Maria Nazarova und Isabel Signoret sind als verliebtes lesbisches Paar so innig verbunden, dass sie von Drumherum kaum Notiz nehmen. Ligetis Musik, oft schrill und aufregend, ist hier außergewöhnlich schön und wird von beiden prächtig gesungen.

Mit Daniel Jenz und Hans Peter Kammerer werden zwei weitere Ensemblemitglieder aufgeboten, die als Weißer und Schwarzer Minister wegen offensichtlichen politischen Versagens der Kritik und sogar tätlichen Angriffen von Seiten der Bürger ausgesetzt sind

Was bleibt am Ende eines schrecklich komischen, alle Grenzen des Zulässigen überschreitenden, unterhaltsamen und irritierenden, vom Publikum gefeierten Opernabends? Es ist nicht so sehr die bitterböse Parodie gesellschaftlicher Umstände und die Karikatur politischer Missstände, auch nicht die Aktualität eines bevorstehenden Weltuntergangs, sei es nun wegen der Klimaerwärmung oder wegen eines Atomkriegs.
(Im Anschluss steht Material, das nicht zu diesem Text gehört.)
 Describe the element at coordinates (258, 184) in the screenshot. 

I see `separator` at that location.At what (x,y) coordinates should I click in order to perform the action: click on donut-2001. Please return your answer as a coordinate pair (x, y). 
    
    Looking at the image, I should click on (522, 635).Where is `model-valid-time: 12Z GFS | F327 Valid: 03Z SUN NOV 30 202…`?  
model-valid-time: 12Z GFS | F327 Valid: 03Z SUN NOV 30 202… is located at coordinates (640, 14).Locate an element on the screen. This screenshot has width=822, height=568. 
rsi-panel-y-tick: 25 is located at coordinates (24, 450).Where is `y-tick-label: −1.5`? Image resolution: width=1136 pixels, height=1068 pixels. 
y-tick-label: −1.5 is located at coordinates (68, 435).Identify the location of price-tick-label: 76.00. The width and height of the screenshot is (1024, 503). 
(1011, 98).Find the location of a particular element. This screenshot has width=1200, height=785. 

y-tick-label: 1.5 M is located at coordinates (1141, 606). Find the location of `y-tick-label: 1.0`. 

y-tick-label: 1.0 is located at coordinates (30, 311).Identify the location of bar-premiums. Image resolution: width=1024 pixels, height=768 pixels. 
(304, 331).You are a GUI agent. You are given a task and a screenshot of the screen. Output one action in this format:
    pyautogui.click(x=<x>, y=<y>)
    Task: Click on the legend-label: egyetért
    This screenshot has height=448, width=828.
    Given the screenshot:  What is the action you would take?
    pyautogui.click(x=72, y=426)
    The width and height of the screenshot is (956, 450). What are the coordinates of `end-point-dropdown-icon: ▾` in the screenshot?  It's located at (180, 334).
Was man mitnimmt, ist die beklemmende, oft irritierende, aufrüttelnde, schrille Musik der Autohupen und Türglocken, aber auch die wundersam gedämpften Streicher und das abschließende Nonett, das mit bukolischen Klängen für einen – bis auf Weiteres – versöhnlichen Ausklang sorgen und an die Finali von Mozarts Don Giovanni, Verdis Falstaff und Strawinskys The Rakes’s Progress denken lässt. Es ist Ligetis Partitur, die eine ganz eigene, mächtige Wirkung entfaltet und die bleiben wird.